Abstract Hepatocellular carcinoma (HCC) has a 4:1 male-to-female overall incidence ratio. These statistics lead to the belief that there are gender specific mechanisms that affect the development of this cancer. Previous research studies demonstrated that the gender differences regarding HCC may be related to a protective effect from estrogen (E2). However, the antitumor immune response following cancer development is not defined. To test specific immune responses to HCC we are utilizing a known hepatitis C virus (HCV) antigen to generate Ag-specific T cells that target HCC expressing the HCV antigen since the chronic infection of accounts for approximately 50% of HCC. With this model, we tested the effect of E2 on the immune response during immunotherapy. We have identified a novel effect of E2 treatment of TCR-transduced Ag-specific T cells. E2 treatment induced an increase in their cytotoxicity and effector function. Treatment at super physiological concentrations of β-estradiol resulted in an up-regulation of CD107a expression, demonstrating degranulation and an increase in TNFα secretion.
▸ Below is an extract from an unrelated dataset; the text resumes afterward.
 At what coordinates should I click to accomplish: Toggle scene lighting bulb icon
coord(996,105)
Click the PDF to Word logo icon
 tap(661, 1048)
On the other hand, E2 treatment also caused a reduction in the number of cytokines produced simultaneously demonstrated in a polyfunctional analysis of the T cells. Polycytokine profiles of the T cells showed that as E2 increases, the number of T cells producing 3 or 4 cytokines simultaneously decreases while the number of T cells displaying a reduced number of functions increases. Previous studies on memory T cell development show that memory T cells result from cells with greater polyfunctional abilities. Our results suggest that while exposure to E2 increases rapid effector function, it is at the expense of the generation of memory T cells.